Malting barley, used to produce malt for beer and whisky, crops an annual 12 million tonnes in the European Union, or about 20 per cent of barley output in the 27-member bloc, the rest being used mainly for animal feed.

NYSE Liffe has been working on Paris-based barley contracts since early 2008 in response to demand from grain co-operatives and malt manufacturers seeking to hedge over extended periods, Lionel Porte, product manager at NYSE Liffe, said in an interview.

“There aren’t any futures contracts anywhere in the world at the moment for malting barley,” Porte said, noting the demise of malting barley futures based in Hanover, Germany.

The absence of futures for malting barley had even led some operators to try and hedge with wheat derivatives, given a correlation in the price movements of the two crops, he added.

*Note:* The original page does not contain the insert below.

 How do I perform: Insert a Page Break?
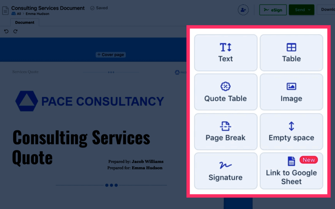pyautogui.click(x=226, y=132)
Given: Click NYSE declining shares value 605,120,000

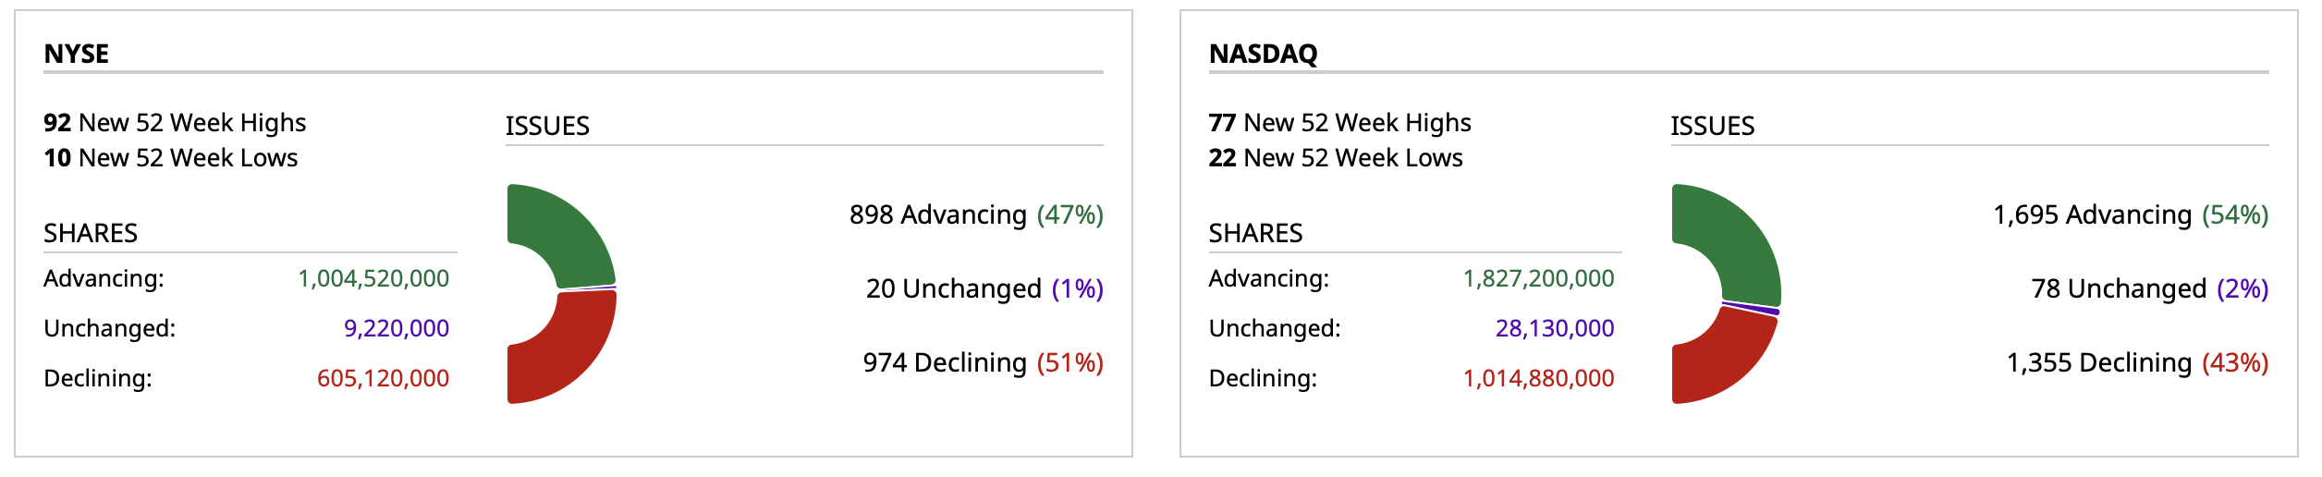Looking at the screenshot, I should [383, 378].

The contracts will have as delivery points the Belgian ports of Antwerp and Ghent.

Malting barley futures should eventually reach similar volumes to those of NYSE Liffe’s 15-year-old rapeseed futures, which trade daily about 3,000 lots of 50 tonnes each, given the similar size of EU production of the crops, he said.

“The volume that trades on a futures market is inevitably dependent on physical output,” he said, stressing wheat’s status as the main agricultural contract in Paris with some 7,500 lots per session rested on EU production of about 140 million tonnes.

He declined to give short-term targets for barley trading.

The forthcoming barley futures will adopt the same calendar as wheat, starting with a November 2010 contract, although the existence of an August contract, which falls between two campaigns and is virtually untraded for wheat, was under discussion, Porte said.

The launch in early 2010 will mean they will be too late to attract hedging for the new crop, leaving next year as more of a “warm-up” for the futures, he said, adding NYSE Liffe would launch barley futures contracts and options simultaneously.